[[ Records provided, beginning ]]

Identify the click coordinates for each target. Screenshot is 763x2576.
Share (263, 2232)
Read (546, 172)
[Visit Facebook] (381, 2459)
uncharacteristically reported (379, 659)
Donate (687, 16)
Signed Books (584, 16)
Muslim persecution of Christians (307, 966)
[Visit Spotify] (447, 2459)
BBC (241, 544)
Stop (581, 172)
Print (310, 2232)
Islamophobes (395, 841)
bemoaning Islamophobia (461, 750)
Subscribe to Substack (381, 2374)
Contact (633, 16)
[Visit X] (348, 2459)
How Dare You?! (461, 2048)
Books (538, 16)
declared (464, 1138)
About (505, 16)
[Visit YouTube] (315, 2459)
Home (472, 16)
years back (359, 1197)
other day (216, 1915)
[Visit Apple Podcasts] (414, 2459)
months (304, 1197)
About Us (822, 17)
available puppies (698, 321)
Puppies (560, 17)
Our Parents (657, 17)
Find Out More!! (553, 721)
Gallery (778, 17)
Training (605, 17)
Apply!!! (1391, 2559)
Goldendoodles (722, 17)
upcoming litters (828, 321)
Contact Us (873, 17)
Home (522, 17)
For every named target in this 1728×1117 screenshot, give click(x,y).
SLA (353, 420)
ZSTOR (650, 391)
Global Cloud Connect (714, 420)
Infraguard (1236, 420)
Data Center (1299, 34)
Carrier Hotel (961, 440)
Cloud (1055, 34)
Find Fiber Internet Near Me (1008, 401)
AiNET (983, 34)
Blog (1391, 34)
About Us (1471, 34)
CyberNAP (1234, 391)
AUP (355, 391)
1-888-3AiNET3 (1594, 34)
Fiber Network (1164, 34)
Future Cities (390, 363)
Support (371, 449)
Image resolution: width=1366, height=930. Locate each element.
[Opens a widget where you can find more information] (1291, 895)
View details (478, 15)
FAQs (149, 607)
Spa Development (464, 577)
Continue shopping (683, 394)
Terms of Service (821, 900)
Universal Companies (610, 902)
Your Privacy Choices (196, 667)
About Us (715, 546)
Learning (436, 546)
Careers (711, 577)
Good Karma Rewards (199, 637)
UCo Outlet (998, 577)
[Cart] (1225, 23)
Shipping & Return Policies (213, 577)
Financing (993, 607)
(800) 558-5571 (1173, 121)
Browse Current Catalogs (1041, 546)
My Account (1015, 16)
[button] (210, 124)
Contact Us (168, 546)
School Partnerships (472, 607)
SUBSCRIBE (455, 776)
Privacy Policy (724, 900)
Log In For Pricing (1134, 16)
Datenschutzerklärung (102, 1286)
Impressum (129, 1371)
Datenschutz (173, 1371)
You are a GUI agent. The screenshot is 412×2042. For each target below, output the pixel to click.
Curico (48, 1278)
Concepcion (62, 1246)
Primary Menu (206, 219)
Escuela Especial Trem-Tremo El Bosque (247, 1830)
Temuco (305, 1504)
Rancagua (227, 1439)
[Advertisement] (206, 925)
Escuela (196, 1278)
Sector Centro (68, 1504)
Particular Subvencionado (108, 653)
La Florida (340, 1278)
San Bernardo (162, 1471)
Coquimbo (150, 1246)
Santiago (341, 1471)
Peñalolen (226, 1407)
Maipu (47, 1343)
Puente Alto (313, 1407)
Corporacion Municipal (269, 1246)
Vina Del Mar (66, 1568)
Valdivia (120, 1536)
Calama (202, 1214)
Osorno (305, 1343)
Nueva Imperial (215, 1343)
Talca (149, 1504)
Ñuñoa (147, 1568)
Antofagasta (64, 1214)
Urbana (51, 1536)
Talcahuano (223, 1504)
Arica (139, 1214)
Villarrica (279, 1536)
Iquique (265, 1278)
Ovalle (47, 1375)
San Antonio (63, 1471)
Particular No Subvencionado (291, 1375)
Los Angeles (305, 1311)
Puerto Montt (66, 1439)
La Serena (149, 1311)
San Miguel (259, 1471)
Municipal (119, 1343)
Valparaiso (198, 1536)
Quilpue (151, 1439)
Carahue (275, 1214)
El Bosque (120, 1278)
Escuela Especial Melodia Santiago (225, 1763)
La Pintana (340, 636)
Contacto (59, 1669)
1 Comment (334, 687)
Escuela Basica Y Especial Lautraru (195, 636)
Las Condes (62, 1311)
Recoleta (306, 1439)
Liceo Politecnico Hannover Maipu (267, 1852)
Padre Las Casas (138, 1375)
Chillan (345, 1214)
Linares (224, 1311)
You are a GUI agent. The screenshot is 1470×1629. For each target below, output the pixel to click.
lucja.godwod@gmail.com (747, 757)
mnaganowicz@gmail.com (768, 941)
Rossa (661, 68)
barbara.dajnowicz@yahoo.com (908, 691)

[[ Records provided, end ]]

Work to be completed ▸ Taking the entries above, write out exactly each line from the one holding "1-888-3AiNET3 (1594, 34)" to the one holding "Linares (224, 1311)", both included, and stop there.

Written reply ▸
1-888-3AiNET3 (1594, 34)
Fiber Network (1164, 34)
Future Cities (390, 363)
Support (371, 449)
Image resolution: width=1366, height=930. Locate each element.
[Opens a widget where you can find more information] (1291, 895)
View details (478, 15)
FAQs (149, 607)
Spa Development (464, 577)
Continue shopping (683, 394)
Terms of Service (821, 900)
Universal Companies (610, 902)
Your Privacy Choices (196, 667)
About Us (715, 546)
Learning (436, 546)
Careers (711, 577)
Good Karma Rewards (199, 637)
UCo Outlet (998, 577)
[Cart] (1225, 23)
Shipping & Return Policies (213, 577)
Financing (993, 607)
(800) 558-5571 (1173, 121)
Browse Current Catalogs (1041, 546)
My Account (1015, 16)
[button] (210, 124)
Contact Us (168, 546)
School Partnerships (472, 607)
SUBSCRIBE (455, 776)
Privacy Policy (724, 900)
Log In For Pricing (1134, 16)
Datenschutzerklärung (102, 1286)
Impressum (129, 1371)
Datenschutz (173, 1371)
You are a GUI agent. The screenshot is 412×2042. For each target below, output the pixel to click.
Curico (48, 1278)
Concepcion (62, 1246)
Primary Menu (206, 219)
Escuela Especial Trem-Tremo El Bosque (247, 1830)
Temuco (305, 1504)
Rancagua (227, 1439)
[Advertisement] (206, 925)
Escuela (196, 1278)
Sector Centro (68, 1504)
Particular Subvencionado (108, 653)
La Florida (340, 1278)
San Bernardo (162, 1471)
Coquimbo (150, 1246)
Santiago (341, 1471)
Peñalolen (226, 1407)
Maipu (47, 1343)
Puente Alto (313, 1407)
Corporacion Municipal (269, 1246)
Vina Del Mar (66, 1568)
Valdivia (120, 1536)
Calama (202, 1214)
Osorno (305, 1343)
Nueva Imperial (215, 1343)
Talca (149, 1504)
Ñuñoa (147, 1568)
Antofagasta (64, 1214)
Urbana (51, 1536)
Talcahuano (223, 1504)
Arica (139, 1214)
Villarrica (279, 1536)
Iquique (265, 1278)
Ovalle (47, 1375)
San Antonio (63, 1471)
Particular No Subvencionado (291, 1375)
Los Angeles (305, 1311)
Puerto Montt (66, 1439)
La Serena (149, 1311)
San Miguel (259, 1471)
Municipal (119, 1343)
Valparaiso (198, 1536)
Quilpue (151, 1439)
Carahue (275, 1214)
El Bosque (120, 1278)
Escuela Especial Melodia Santiago (225, 1763)
La Pintana (340, 636)
Contacto (59, 1669)
1 Comment (334, 687)
Escuela Basica Y Especial Lautraru (195, 636)
Las Condes (62, 1311)
Recoleta (306, 1439)
Liceo Politecnico Hannover Maipu (267, 1852)
Padre Las Casas (138, 1375)
Chillan (345, 1214)
Linares (224, 1311)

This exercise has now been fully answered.